On conseille de faire rédiger à votre recrue son autobiographie (ce qui permet de savoir s’il y a « des écarts avec les données obtenues au cours de la phase d’approche »), de lui faire signer des reçus lorsqu’elle reçoit de l’argent. Il faut chercher à savoir, aussi, si on peut « l’exfiltrer vers un pays socialiste » en cas de danger.
On suggère même des mesures à prendre en cas d’échec. « Il faut battre en retraite, convaincre le candidat qu’il a mal compris la proposition ». Il est possible, également, en cas de « coup fourré », de prendre « des contre-mesures décisives ».
Le manuel, riche en exemples concrets de recrutements réussis, stipule finalement que « le succès de toute l’entreprise dépend de la nature de la première mission : elle doit être précise et claire ».
Iegor Gran accompagne la lecture de ce manuel « d’initiation à la guerre de l’ombre » d’une mise en contexte, précisant quels morceaux de choix furent pour les recruteurs, pour les hauts fonctionnaires et pour les ingénieurs des pays occidentaux. L’un de ces « engagés » fut sans doute Charles Hernu, ministre de la Défense du président socialiste français François Mitterrand, de 1981 à 1985.
Comment peut-on entrer dans une école du KGB, nous explique-t-il ? Il n’y a pas « d’examen officiel ». Il faut « se faire remarquer » par son zèle, pratiquer « beaucoup de sports, comme le karaté » et attendre une « proposition directe ».

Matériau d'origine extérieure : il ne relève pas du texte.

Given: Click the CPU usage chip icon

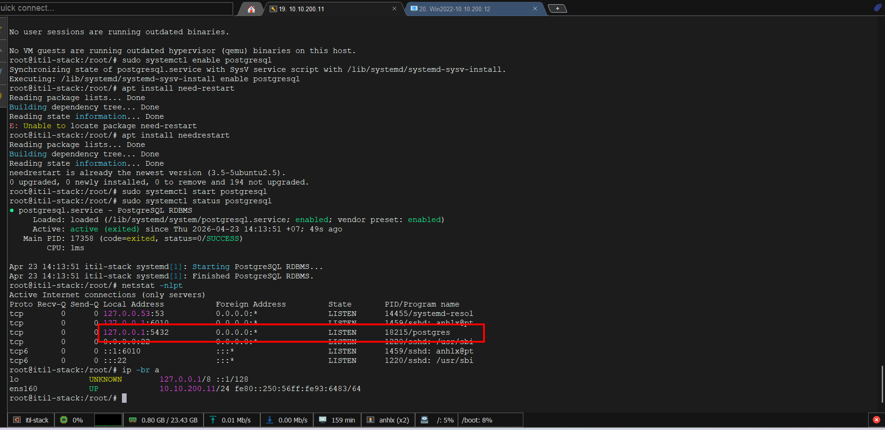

L’écrivain traducteur souligne cette « méthode pas enseignée » (la théorie, bien entendu, a ses limites quand elle est confrontée « à la réalité du terrain ») quand il s’agit de recruter un agent à l’intérieur d’un pays frère, comme, par exemple, l’Allemagne de l’Est : « il suffit d’effrayer la personne convoitée par ces trois lettres : KGB ».
Gran, enfin, nous conte son « aventure personnelle » dans cette traduction, « l’effet hypnotique qu’elle produit sur lui, fils de dissident soviétique ». « Le pouvoir maléfique » de cet ouvrage aux coins écornés est « bien loin d’être dissipé », affirme-t-il. Ce manuel « permet de saisir et comprendre un mode de pensée engoncé dans l’immoralité, d’obséquiosité devant l’autorité ». Il n’y a pas de doute, ce livre de recettes concocté par un « ogre, anonyme, manipulateur et sophistiqué », s’est transmis du KGB au FSB, « la colonne vertébrale de la Russie actuelle ».
– Christian Vachon (Pantoute), 5 mai 2024
L'entretien d'embauche au KGB
Lors de recherches pour un livre, I. Gran découvre un ouvrage russe daté de 1969, numéroté et imprimé à cent exemplaires dont le but est d'enseigner aux nouvelles recrues du KGB l'art de recruter des agents de renseignement étrangers. Il en propose une traduction commentée qui détaille le protocole strict et les diverses techniques pour convaincre ou contraindre sa cible.